Any operator which can have reduction applied to it needs to have a defined behavior when reducing 0 terms, and usually this is done by having a natural identity element -- for instance, [+]()
(reduction of addition across zero terms) is 0 because 0 is the additive identity; adding zero to any expression leaves it unchanged. [*]()

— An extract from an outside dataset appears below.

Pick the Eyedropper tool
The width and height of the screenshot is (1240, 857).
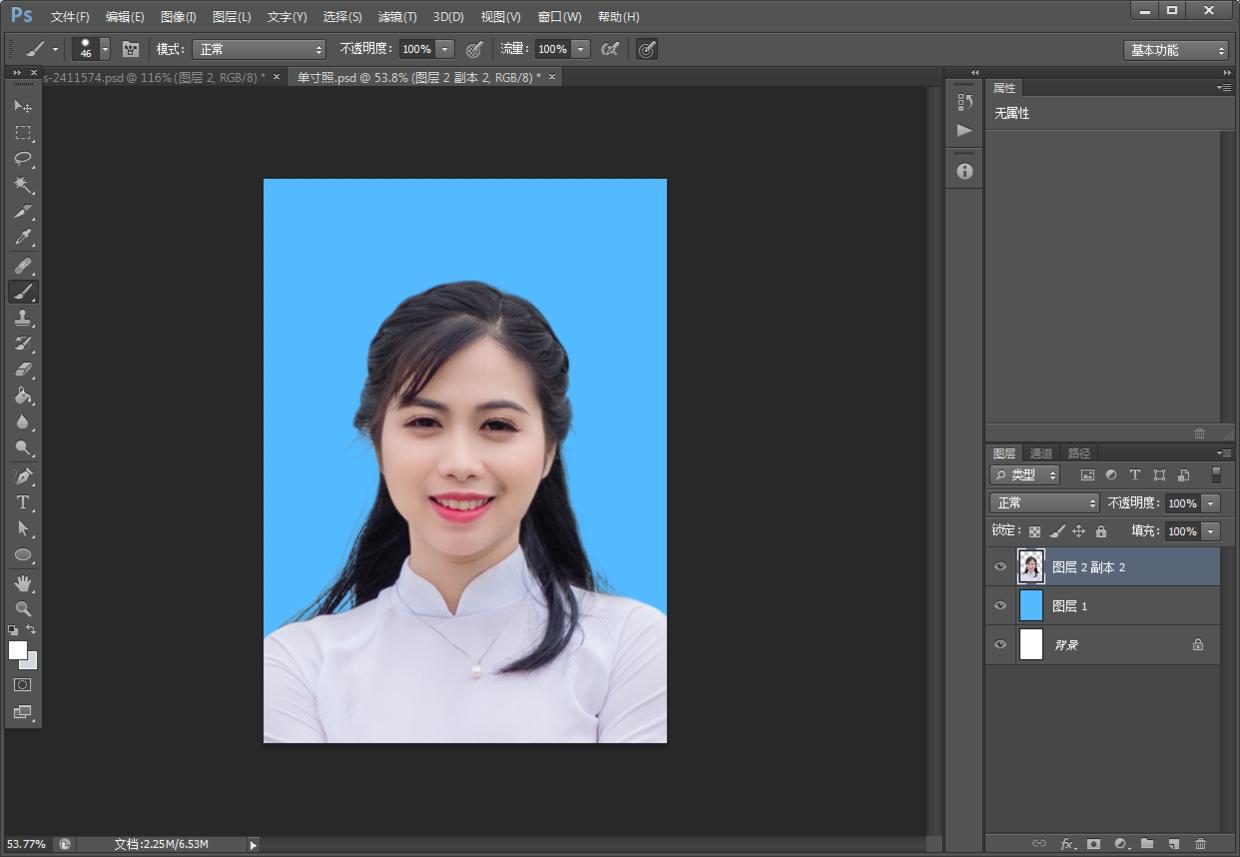pos(23,238)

is likewise 1 because 1 is the multiplicative identity. We've already said that all
is equivalent to [&]
and any
is equivalent to [|]
-- well, truth is the and-identity, and falsity is the or-identity -- x and True is x, and x or False is x. This makes it inevitable that all()
should be true and any()
should be false.
To put it in an entirely different (but practical) perspective, any
is a latch that starts off false and becomes true whenever it sees something true; all
is a latch that starts off true and becomes false whenever it sees something false. Giving them no arguments means giving them no chance to change state, so you're simply asking them what their "default" state is. :)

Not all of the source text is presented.